Run experiments in a feature management platform

Manage an experiment (stop, start, pause, reset, delete), add/remove metrics, and view the performance of the experiment in numbers and a visualization.

Build, Operate, Learn, and Empower

We’ve briefly explained how a feature management platform enables you to both manage feature flags at scale and employ them for complex use cases. Again, the reason we bring feature management up at all is that it enables Progressive Delivery.

And it does so across four key areas of software development and delivery: Build, Operate, Learn, and Empower.

Build

Build and deliver software faster and with less risk.

Deploy != release.

Engineers can deploy code—even incomplete code—to production whenever they want; the marketing team can then release when they are ready

Test in production.

Rather than letting features pile up in QA, you can test code directly in production without exposing it to the wrong users.

Targeted rollouts.

Progressively deliver features via targeted rollouts, canary launches, ring deployments, and other controlled techniques while gathering valuable user feedback and engagement data along the way.

Operate

Improve your application’s resilience and reliability.

Kill switches.

Instantly shut off features when they are hurting the user experience and your application’s performance (no rollbacks or redeploys).

Dynamic configurations.

Change configurations on the fly for things like adjusting logging levels or rate limiting API calls without having to redeploy.

Service metrics.

Measure how new features affect your key service metrics.

Safe migrations.

Use feature flags to perform safer migrations when swapping databases, switching to microservices, and moving on-premises systems to the cloud.

Learn

Learn about your software and users by experimenting with everything.

Beta groups.

Conduct beta tests more seamlessly and gain feedback from real users earlier in the development process.

Experimentation.

Run A/B/n experiments not only for front-end features but also for testing large infrastructure changes, new algorithms, and more.

Baseline metrics and performance tests.

Set baseline metrics to compare the performance of one feature variant to another while also measuring the impact of certain features on system performance.

Empower

Empower teams outside of Engineering to play a bigger role in delivering software.

Feature entitlements.

Reduce the burden on development teams by granting feature control to customer-facing teams (e.g., Product Management).

Customer targeting.

Let Product, Marketing, Support, and Sales control exactly which features a customer has access to, and when.

POCs and trials.

Allow sales teams to issue and run their own POCs and trials, so as to create a better customer experience and further reduce the burden on engineers.

Sunset features.

Reduce technical debt and gracefully remove old features without needing much intervention from the engineering team.

A feature management platform offers the tools needed to put Progressive Delivery into practice.

The four areas of development and delivery—Build, Operate, Learn, and Empower—articulate the core value drivers of Progressive Delivery.

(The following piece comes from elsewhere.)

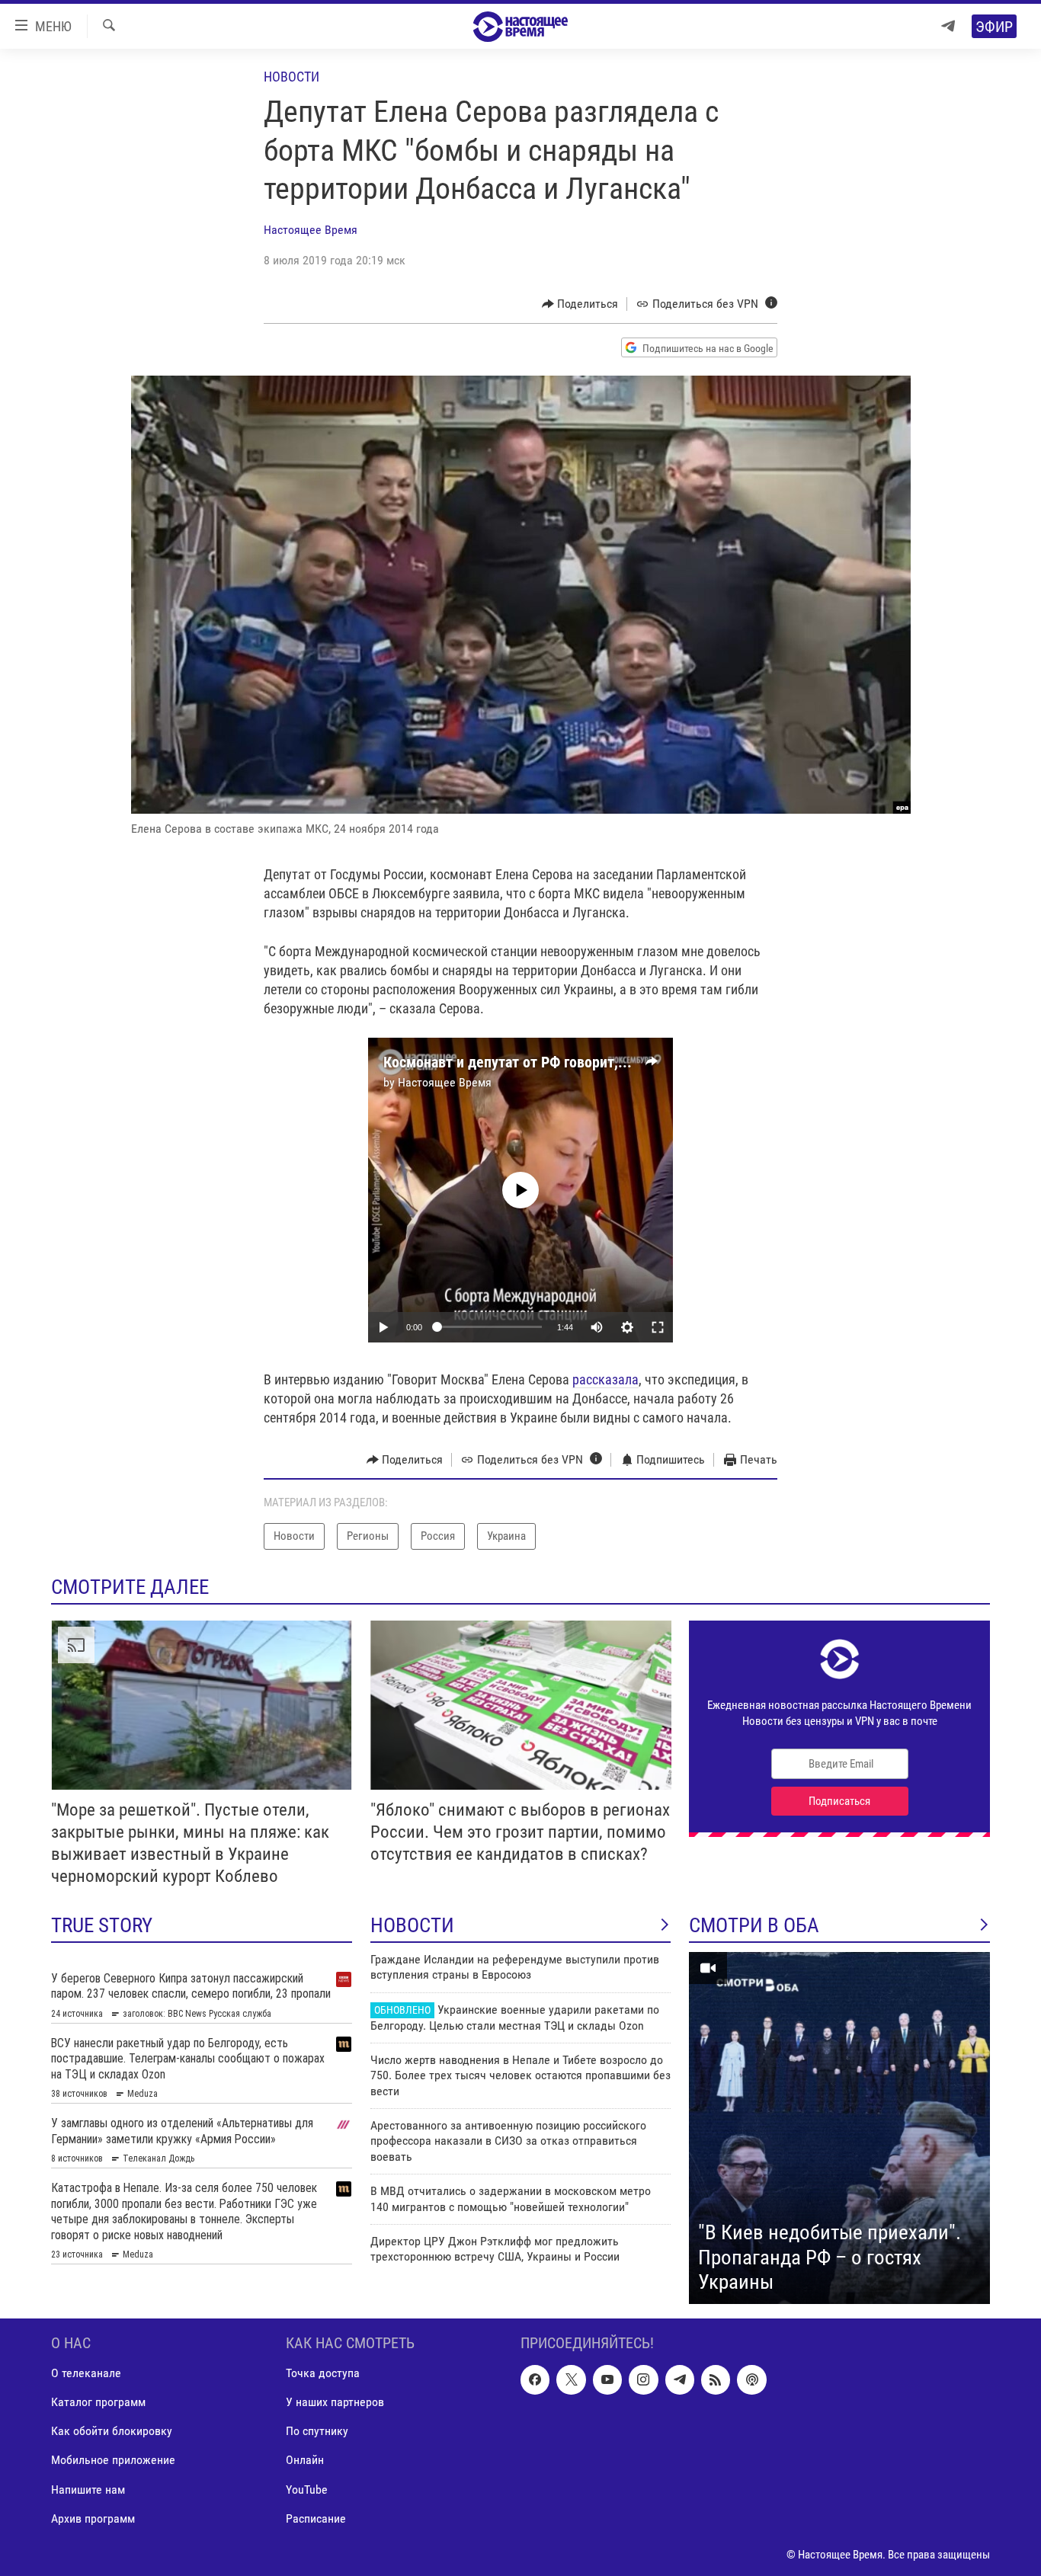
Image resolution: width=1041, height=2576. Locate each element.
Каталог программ (98, 2402)
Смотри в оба (754, 1925)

You can, of course, still do Progressive Delivery without adhering to every facet described in this model. But we do see a consistent pattern of teams adopting the practices in the four areas of Progressive Delivery over time.

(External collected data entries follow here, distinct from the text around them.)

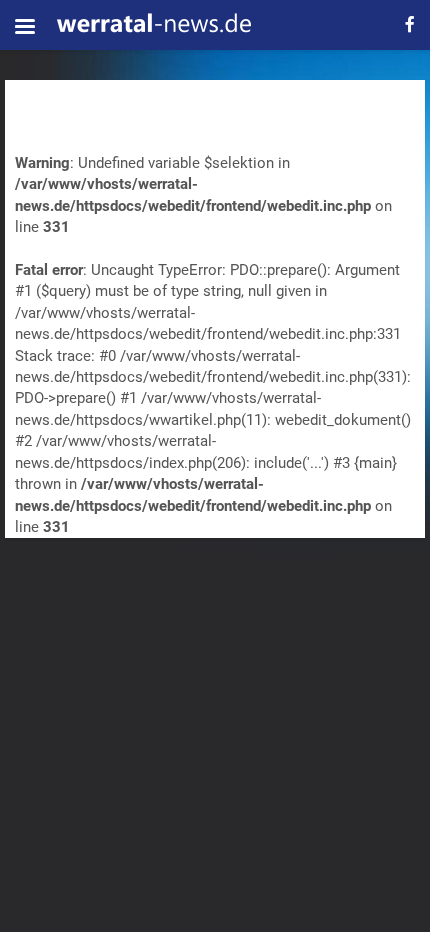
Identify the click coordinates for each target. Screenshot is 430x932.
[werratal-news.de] (153, 26)
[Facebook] (410, 24)
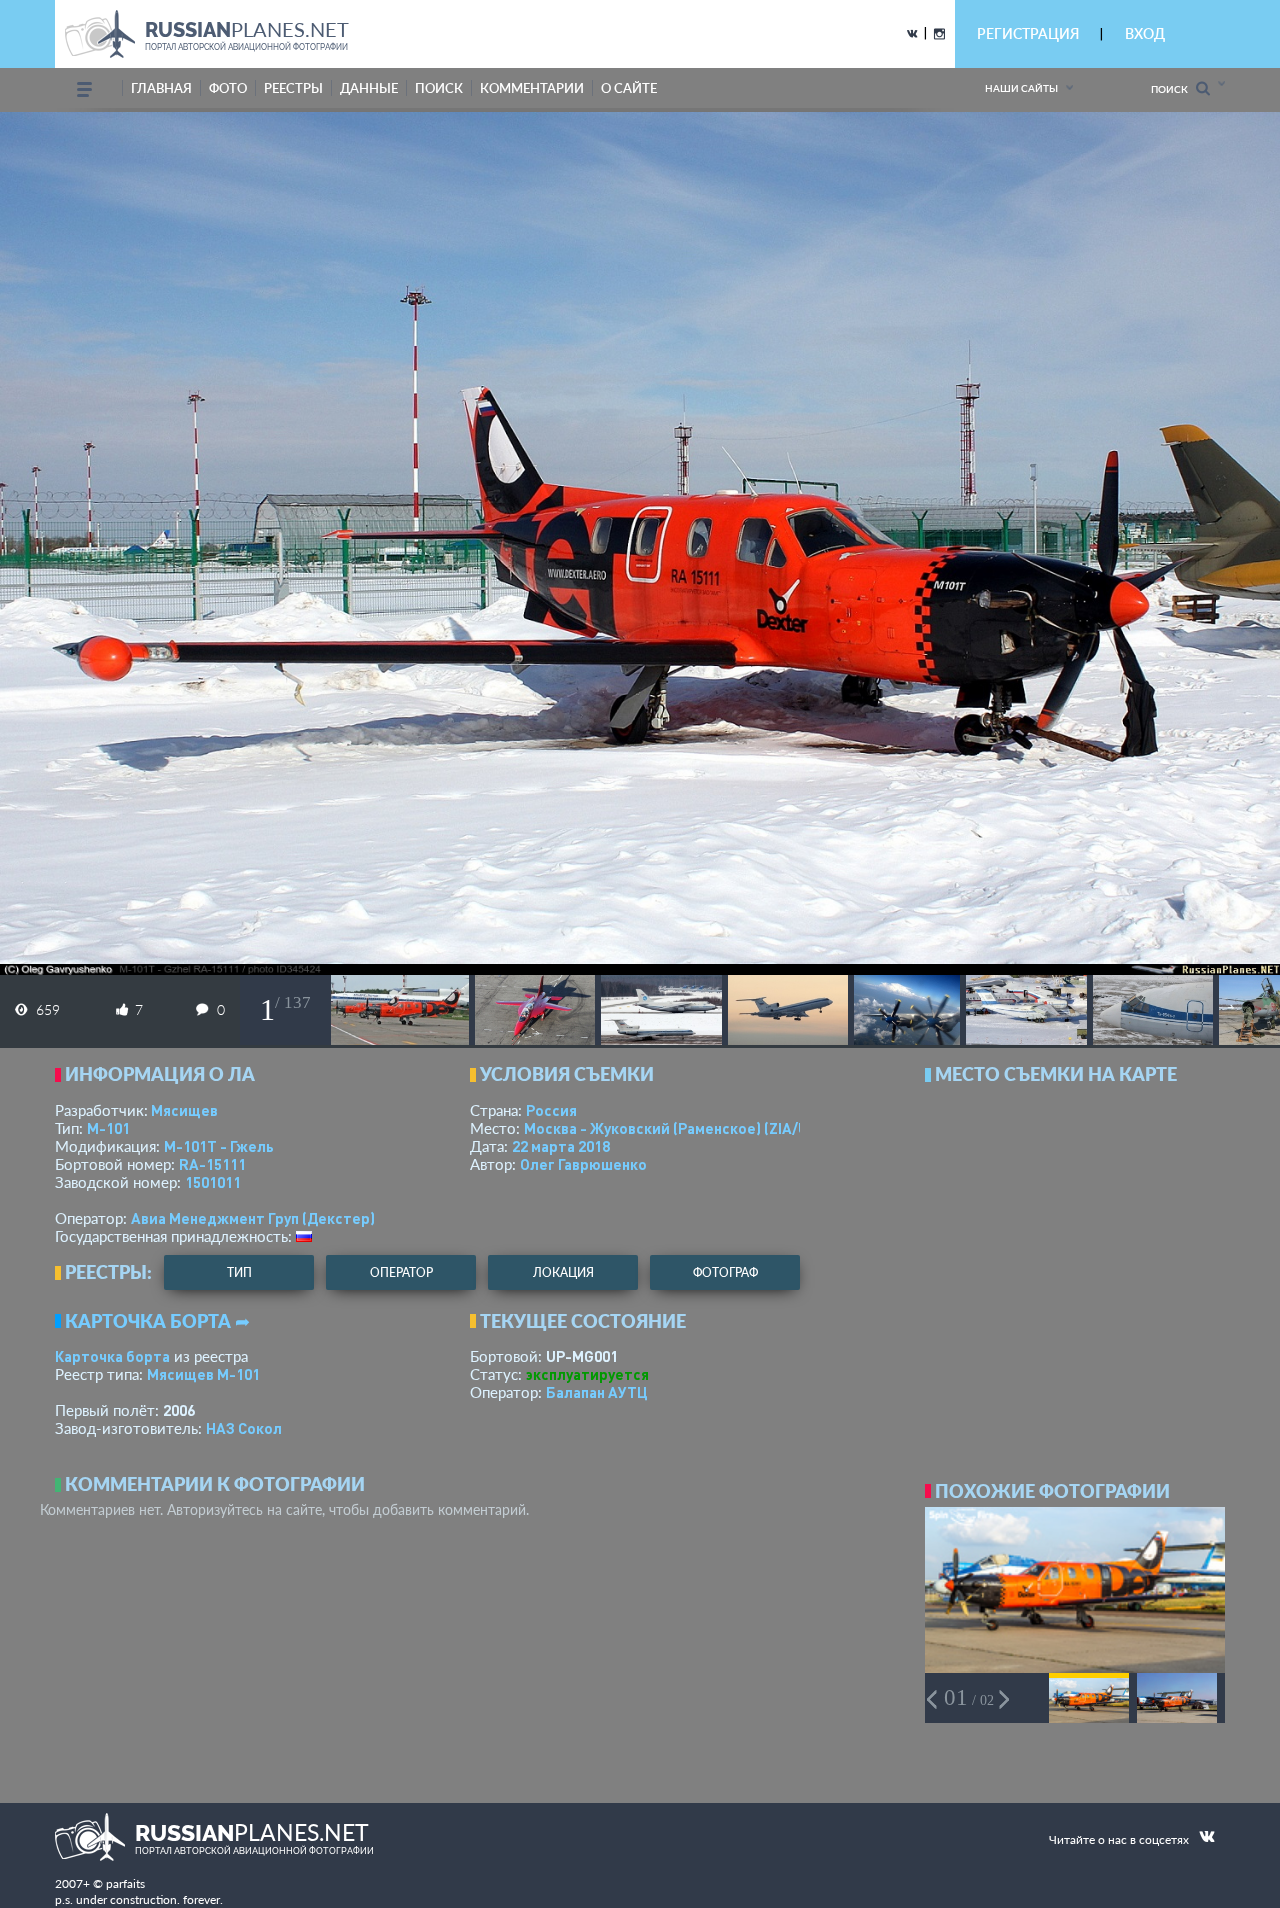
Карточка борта (112, 1356)
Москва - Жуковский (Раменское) (685, 1128)
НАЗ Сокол (244, 1428)
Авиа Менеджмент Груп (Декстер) (253, 1218)
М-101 (108, 1128)
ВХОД (1145, 33)
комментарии (532, 88)
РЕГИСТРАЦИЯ (1028, 33)
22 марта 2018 (561, 1146)
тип (239, 1272)
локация (563, 1272)
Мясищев (184, 1110)
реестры (293, 88)
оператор (401, 1272)
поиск (439, 88)
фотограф (725, 1272)
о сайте (629, 88)
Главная (161, 88)
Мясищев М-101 (203, 1374)
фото (228, 88)
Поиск (1173, 89)
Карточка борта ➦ (157, 1321)
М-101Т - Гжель (219, 1146)
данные (369, 88)
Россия (551, 1110)
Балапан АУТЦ (597, 1392)
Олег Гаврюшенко (583, 1164)
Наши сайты (1021, 88)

If you’re progressively releasing features and progressively delegating the control of those features in some fashion, then you are engaging in Progressive Delivery, or at least moving toward it.

To reiterate, a feature management platform supports the core use cases of Progressive Delivery. Many teams, for example, use feature management to perform all types of release progressions.

Developers may create a feature flag to expose certain features only to users in, say, Egypt (i.e., a targeted rollout). This same team could then use the platform to progressively delegate the control of that flag. For instance, the developers may transfer control to a product manager, who can then regulate the rollout in a way that aligns with broader business objectives.